■ **Fragmento**
=====
Por la década de 1880 los domingos leoneses derrochaban una natural algarabía: después de ir a misa, comer en familia -y antes de disfrutar de la serenata en el quiosco del Jardín Principal- a eso de las cuatro de la tarde, era obligatorio concurrir a la audición musical en La Calzada de los Héroes, a cargo de la banda del segundo regimiento, entonces de guarnición en León.
 
Por el enladrillado central del paseo se colocaban los músicos y por los lados transitaba la gente de nivel social medio y humilde. Los carruajes de los más pudientes tenían su sitio y tránsito por los carriles laterales.
 
Allí se saludaban las familias unas a otras: Los Santa Coloma en su berlina tirada por yeguas prietas; don Archibaldo Guedea y familia en carretela con tronco alazán tostado; don Pancho Ederra, como siempre, en su victoria con tordillos palomos; los Hörner, en su berlina tirada por mulas texanas; los Boleaga, con aquellos grandes prietos colipuercos muy braceadores, etcétera, etcétera…
 
“Mientras la música tocaba –Nos cuenta don Federico Pöhls en sus Memorias- , todos los coches se estacionaban convenientemente, para que los ocupantes disfrutaran de la selección ejecutada, y en los intermedios, entre una y otra pieza, los carruajes daban vueltas por toda la calzada (aún no existía el arco), tomando su lugar nuevamente en tiempo oportuno para seguir escuchando”.

Así lucía la calzada a principios del siglo XX.

Un domingo como cualquier otro, llegó por la calle Real de Guanajuato (hoy Madero) don Ángel Bustamante; personaje del que ya hemos platicado en abundancia… un mercader muy rico que lo que tenía de pillo, lo tenía de enamorado. Llegó en su buggy blanco (que hoy vendría siendo un auto deportivo descapotable) tirado por un robusto y brillante alazán; repartiendo saludos, sonrisas y piropos a cuanta mujer se le atravesara.
 
Frente a la Quinta Elvira, sentada en un banco entre los rosales, don Ángel descubrió sin compañía a la rubia Anita Heyser. Sin perder tiempo se apeó del buggy y con cantarina voz saludó a la adolescente para luego tomar su mano y besarla quitándose el sombrero.
 
Todo mundo, menos él, se dio cuenta que del otro lado de la calzada lo veía doña Josefa Acosta de Bustamante, su alta, gorda, temible y celosa esposa.
 
Acostumbrados a los pleitos que armaba en público aquella pareja, la muchedumbre se sorprendió cuando doña Pepa guardó la compostura y discretamente le ordenó a su chofer que con cuidado fuera a quitar el perno que unía el caballo al coche de su esposo.
 
Después de cumplir la orden de su patrona, el chofer llamó la atención de don Ángel  y escondido entre los arbustos le “advirtió” que tuviera cuidado, que su esposa estaba cerca.
 
Sin dilación el veterano galán salió corriendo, saltó a su coche y dio un fuetazo al alazán… acto seguido don Ángel, haciendo honor a su nombre, salió volando detrás del caballo con las riendas aún en las manos; aterrizando su grande cuerpo en el polvoso camino de la calzada mientras la banda comenzaba a tocar un alegre pasodoble.
=====
■ **Líneas proporcionadas**
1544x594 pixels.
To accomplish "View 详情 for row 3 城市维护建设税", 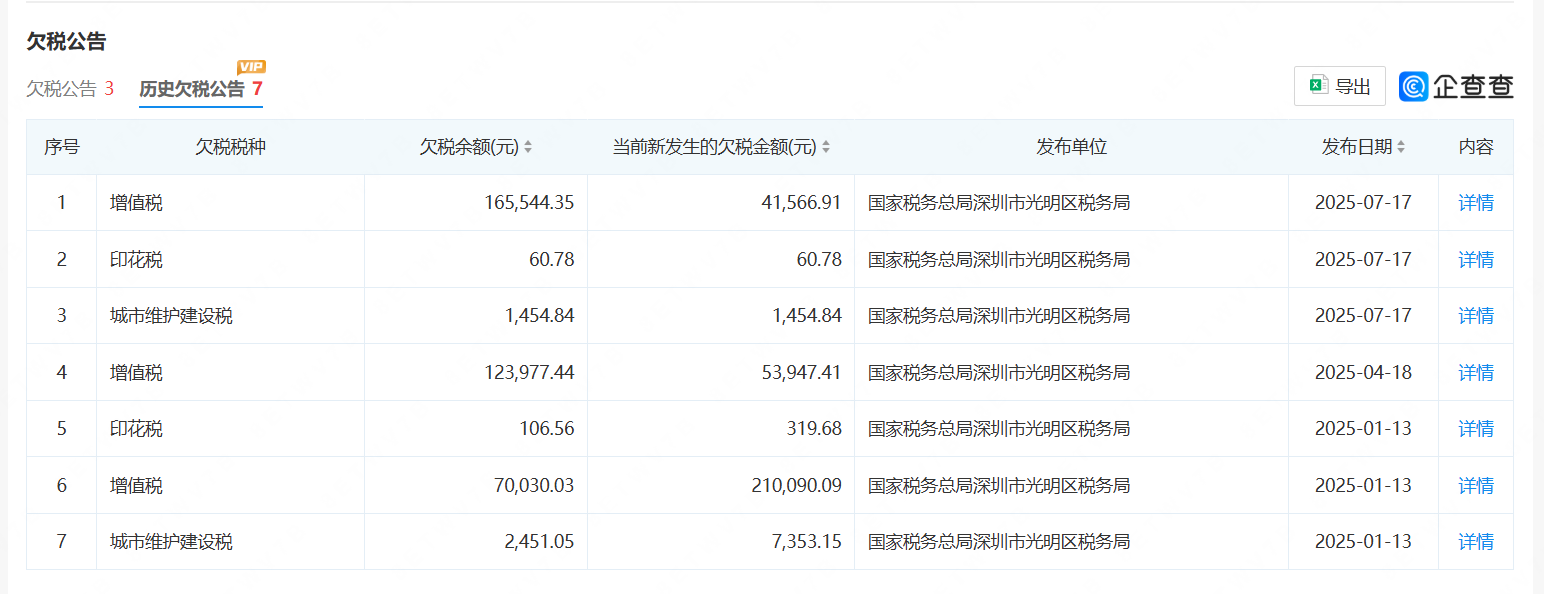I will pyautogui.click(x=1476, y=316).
=====
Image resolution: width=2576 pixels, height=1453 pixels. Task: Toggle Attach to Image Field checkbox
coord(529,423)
=====
■ **Qué hacer**
Según el fragmento, ¿qué le ordenó doña Josefa Acosta de Bustamante a su chofer? Las líneas anteriores no intervienen en este ejercicio.

■ **Respuesta esperada**
Que fuera con cuidado a quitar el perno que unía el caballo al coche de su esposo.